Many thanks once again. I think i've rather done this one to death for a while, so I'd better return to my essay - in English this time - on Huis clos!
Rex


----------



## LV4-26

Rex,

Article omission _is_ possible in some cases. But not everywhere and not really in your sentence. But you could definitely say something like :
_Cette rue est en perpétuelle effervescence. Promeneurs, journalistes, cadres et employés s'y côtoient dans une grande agitation._ 
I couldn't really explain why article omission doesn't work in your sentence, though. Maybe one reason is the use of the passive voice. And maybe the nouns without an article have to be the subjects of the sentence...


----------



## Cath.S.

LV4-26 said:
			
		

> Rex,
> 
> Article omission _is_ possible in some cases. But not everywhere and not really in your sentence. But you could definitely say something like :
> _Cette rue est en perpétuelle effervescence. Promeneurs, journalistes, cadres et employés s'y côtoient dans une grande agitation._
> I couldn't really explain why article omission doesn't work in your sentence, though. Maybe one reason is the use of the passive voice. And maybe the nouns without an article have to be the subjects of the sentence...

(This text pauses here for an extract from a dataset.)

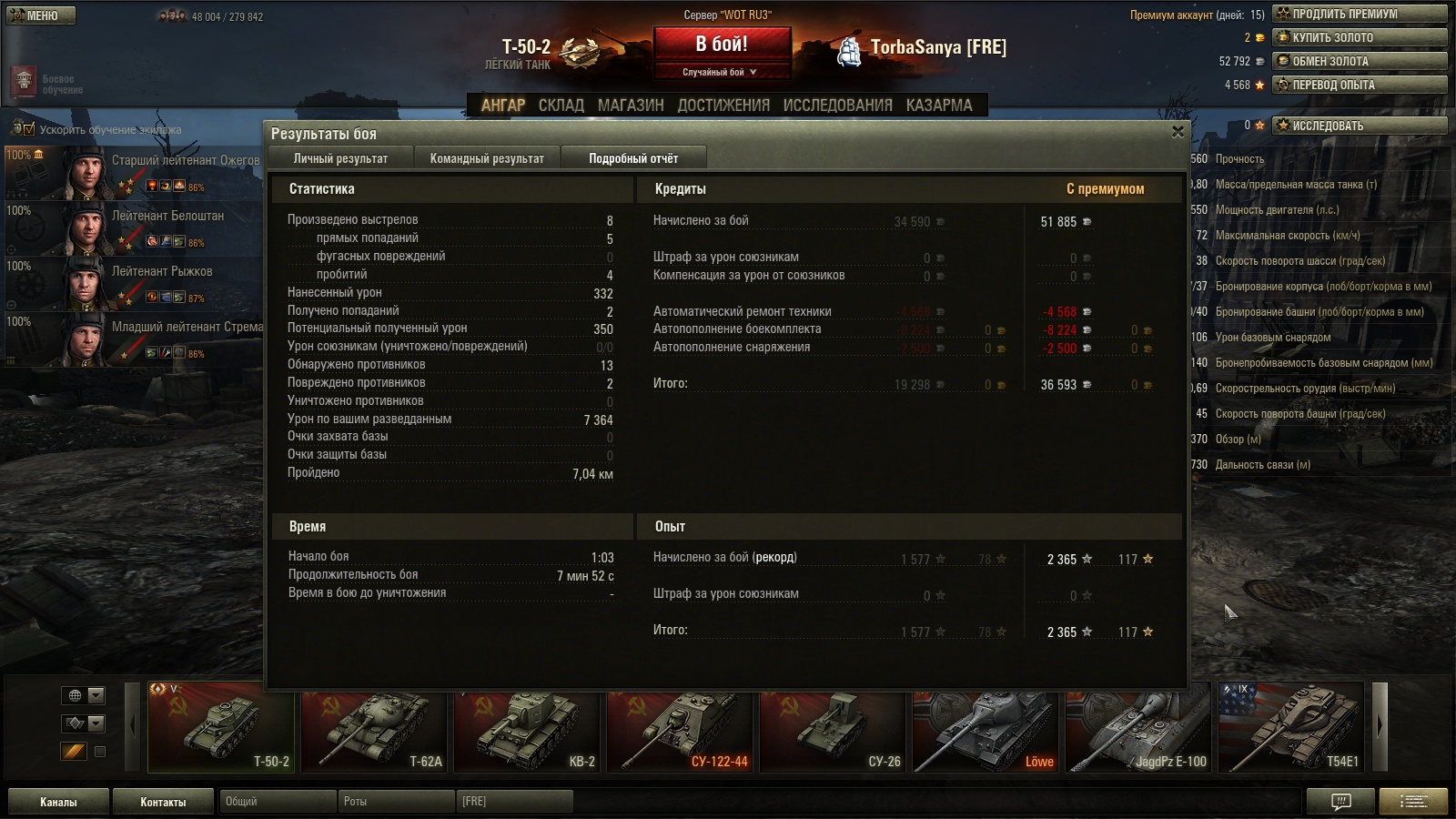This screenshot has width=1456, height=819.
Task: Select the КВ-2 tank in the carousel
Action: (527, 728)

I think it's the use of the passive voice that makes it impossible, not the fact that it's the subject, since you could write:
_Par la fenêtre du train, elle voyait défiler champs, villages, ponts et riviières._


----------



## Rex

Many thanks LV4. This is my first experience with the forum and I must say I am so impressed with the number of friendly people coming to my aid.
Weighing up all the replies, I'm inclined to put all the articles in, rather than run the risk of leaving some out which should be in. What you say about being the subject also seems to gel with the various literary quotes in Grevisse etc., while it seems one may leave them out in genuine lists, like shopping etc.
Thanks once again
Rex


----------



## la grive solitaire

I keep going back to vibrer... 

Cette rue/esplanade vibre sous le pas des promeneurs, etc. ?


----------



## Cath.S.

la grive solitaire said:
			
		

> I keep going back to vibrer...
> 
> Cette rue/esplanade vibre sous le pas des promeneurs, etc. ?


That solution had also accured to me, but then U found the _cetera_ bit in your etc. was not so easy to deal with.
Les pas des promeneurs et (celui) des nombreux chiens woulc be ok, but what do we do with the landaus and the patineurs?


----------



## Rex

Dear Eguel et La rive solitaire
The more one looks into it, the more one realises that the concept of zero article, at least for intermediate students like me, is quite a minefield, and curiosly neglected in the atandard txt books etc.
Thre follows what I ghave as the "definitive version: I preferred innonder as I'm trying to keep the water  motive adloat!
" Comme pièce maîtresse il y a une large esplanade, inondée par les marcheurs, les landaus, les patineurs et les nombreux chiens, parsemée de bancs, de tables, de cabines téléphoniques et de petits bâtiments, et la scène entière surveillée d’une ligne de vieux pins." 
Rgds
Rex


----------



## la grive solitaire

...not to mention adding in the "bancs, tables, cabines téléphoniques et petits bâtiments" 
Actually, I thought [was hoping?] that LV4-266 had replaced the landaus and the patineurs with "journalistes, cadres et employés" !


----------



## Cath.S.

Rex, 
if you_ must _ have_ inonder_, at least say: inondée *de* marcheurs, de landaus etc.
Grive Solitaire, 
LV4-26 (not 266) was just providing a made up example. Unfortunately, lol!


----------



## Rex

OK, and thanks again to you both.
Rex


----------